FIG. 1 is a schematic configuration diagram illustrating a lens driving abnormal sound inspection apparatus 1 and an imaging apparatus 10 according to an embodiment of the present invention.
A camera lens barrel 20 that is an example of a lens that is inspected for driving sound is connected to the imaging apparatus 10 by a camera mount (not shown).

The imaging device 10 includes a storage unit 11, a control unit 12, and a sound collection unit 13. The imaging device 10 is, for example, a digital camera having a recording or recording function, another recorder, or the like.
The storage unit 11 is, for example, a memory card, and stores driving conditions and sound collection data of the camera lens frame 20 to be examined.

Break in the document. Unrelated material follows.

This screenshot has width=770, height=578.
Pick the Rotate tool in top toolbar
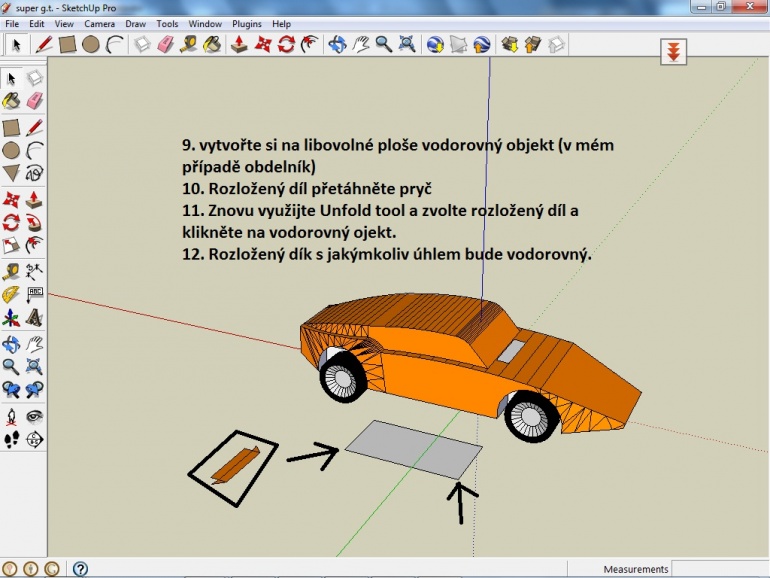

The control unit 12 is a microprocessor, for example, and controls the driving of the camera lens barrel 20 to be examined.
The sound collection unit 13 is, for example, a built-in microphone, and collects drive sound of the camera lens barrel 20 to be examined. The sound collection data collected in this way is stored in the storage unit 11 as described above.

  The imaging device 10 is connected to the lens driving abnormal sound inspection device 1 by a wired connection or a wireless connection such as a USB (Universal Serial Bus) cable 30, and the sound collection data stored in the storage unit 11 is used as the lens driving abnormal sound inspection device 1. Forward to.

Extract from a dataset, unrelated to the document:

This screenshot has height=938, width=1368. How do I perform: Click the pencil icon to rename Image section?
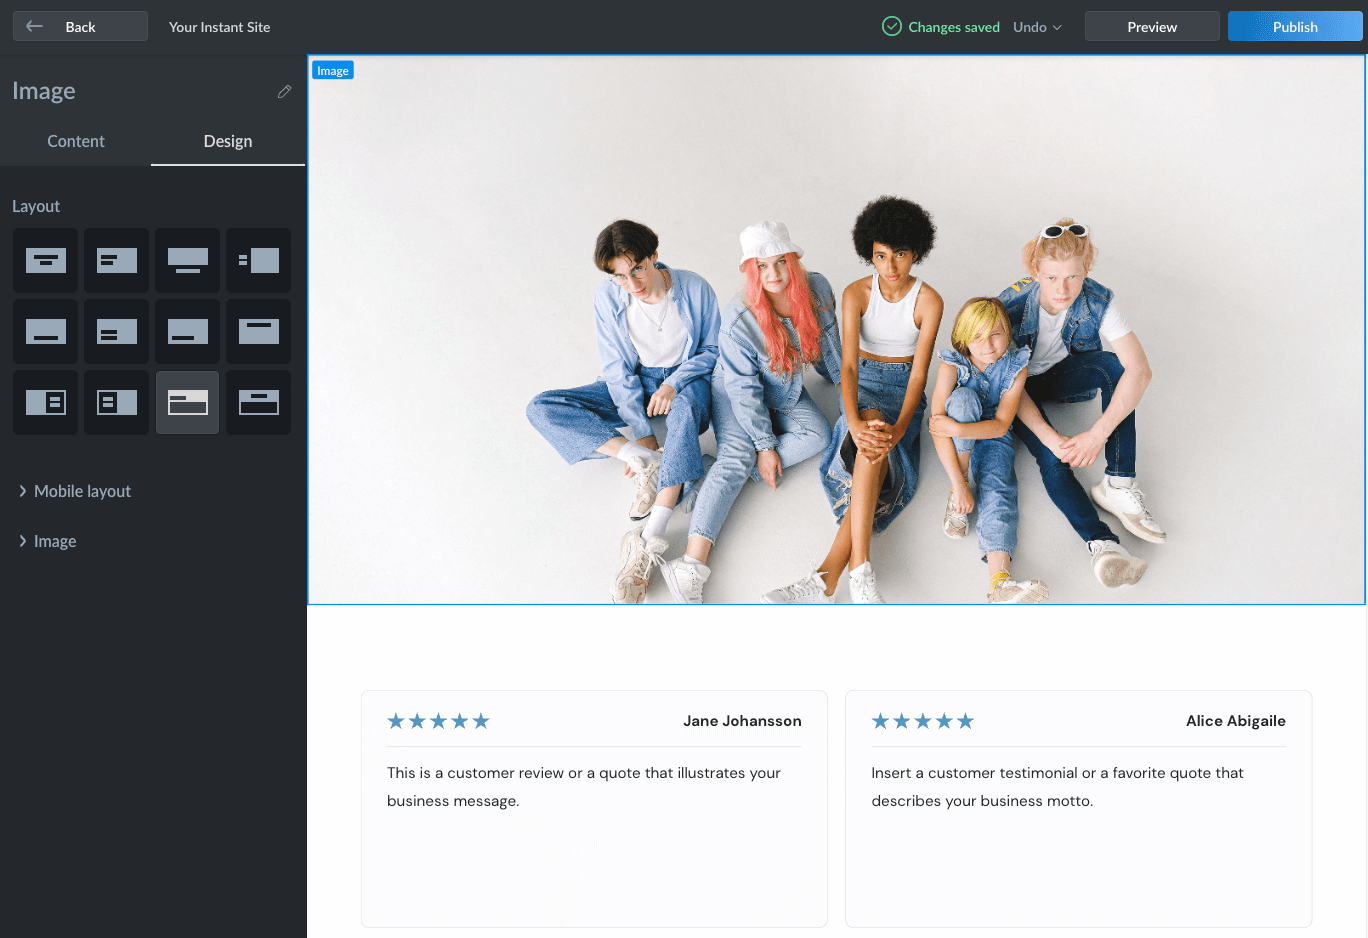coord(284,92)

  The lens-driven abnormal sound inspection apparatus 1 includes a determination unit 2 that determines whether the lens drive sound is normal. As will be described in detail later, the determination unit 2 analyzes sound collection data using an installed program, and determines whether the drive sound of the camera lens barrel 20 is acceptable.

FIG. 2 is a block diagram showing the lens-driven abnormal sound inspection apparatus 1 and the imaging apparatus 10 according to an embodiment of the present invention.
FIG. 3 is an operation flowchart in the present embodiment.

First, in the imaging apparatus 10, driving conditions such as an AF (Autofocus) lens, an electric zoom, and an aperture that are stored in advance in the storage unit 11 are transferred to the control unit 12 (step S1).
The control unit 12 sends a control signal to the camera lens frame 20 to be tested based on the set drive condition (step S2).

The camera lens frame 20 to be tested performs AF lens driving, electric zoom driving, aperture driving, and the like based on the control signal (step S3).
The drive sound of the camera lens barrel 20 to be examined is transmitted to the imaging device 10 and collected by the sound collection unit 13 (step S4).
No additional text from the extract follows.